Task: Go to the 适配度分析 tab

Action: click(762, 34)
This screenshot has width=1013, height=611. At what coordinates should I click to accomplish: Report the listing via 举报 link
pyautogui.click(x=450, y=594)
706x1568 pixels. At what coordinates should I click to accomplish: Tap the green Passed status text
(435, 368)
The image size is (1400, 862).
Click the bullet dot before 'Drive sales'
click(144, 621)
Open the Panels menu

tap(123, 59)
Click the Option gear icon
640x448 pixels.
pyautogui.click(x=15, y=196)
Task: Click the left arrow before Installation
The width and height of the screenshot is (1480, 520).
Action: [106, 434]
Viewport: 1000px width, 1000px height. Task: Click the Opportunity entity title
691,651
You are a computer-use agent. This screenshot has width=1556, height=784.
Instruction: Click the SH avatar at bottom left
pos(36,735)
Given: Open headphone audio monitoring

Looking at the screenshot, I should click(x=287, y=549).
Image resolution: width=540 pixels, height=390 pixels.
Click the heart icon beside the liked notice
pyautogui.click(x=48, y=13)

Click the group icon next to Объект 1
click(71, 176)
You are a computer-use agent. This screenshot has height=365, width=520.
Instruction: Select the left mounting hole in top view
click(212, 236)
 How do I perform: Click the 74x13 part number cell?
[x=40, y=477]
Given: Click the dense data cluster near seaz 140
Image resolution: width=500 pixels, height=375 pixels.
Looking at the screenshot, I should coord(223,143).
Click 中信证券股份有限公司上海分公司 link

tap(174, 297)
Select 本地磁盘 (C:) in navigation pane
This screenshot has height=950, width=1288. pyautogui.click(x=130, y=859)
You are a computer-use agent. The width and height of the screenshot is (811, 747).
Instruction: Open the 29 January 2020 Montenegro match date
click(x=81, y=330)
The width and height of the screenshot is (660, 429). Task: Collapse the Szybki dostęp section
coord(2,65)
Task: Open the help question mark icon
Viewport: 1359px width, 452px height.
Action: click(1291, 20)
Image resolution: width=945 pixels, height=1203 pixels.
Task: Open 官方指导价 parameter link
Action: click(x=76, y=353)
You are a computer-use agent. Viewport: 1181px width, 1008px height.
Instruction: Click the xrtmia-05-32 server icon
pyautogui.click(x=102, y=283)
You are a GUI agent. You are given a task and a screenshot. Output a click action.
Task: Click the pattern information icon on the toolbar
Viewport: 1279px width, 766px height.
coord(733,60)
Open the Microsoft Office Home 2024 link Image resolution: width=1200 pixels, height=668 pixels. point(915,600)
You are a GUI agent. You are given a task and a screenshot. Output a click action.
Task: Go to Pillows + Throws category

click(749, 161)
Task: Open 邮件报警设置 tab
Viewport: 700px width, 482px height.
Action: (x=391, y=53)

=====

**TASK INSTRUCTIONS:** All lines from the opening of the listing above through the line that contains "Task: Click the left" should be given again exactly, and nothing more.

**WORKED SOLUTION:**
Task: Go to the 适配度分析 tab

Action: click(762, 34)
This screenshot has width=1013, height=611. At what coordinates should I click to accomplish: Report the listing via 举报 link
pyautogui.click(x=450, y=594)
706x1568 pixels. At what coordinates should I click to accomplish: Tap the green Passed status text
(435, 368)
The image size is (1400, 862).
Click the bullet dot before 'Drive sales'
click(144, 621)
Open the Panels menu

tap(123, 59)
Click the Option gear icon
640x448 pixels.
pyautogui.click(x=15, y=196)
Task: Click the left arrow before Installation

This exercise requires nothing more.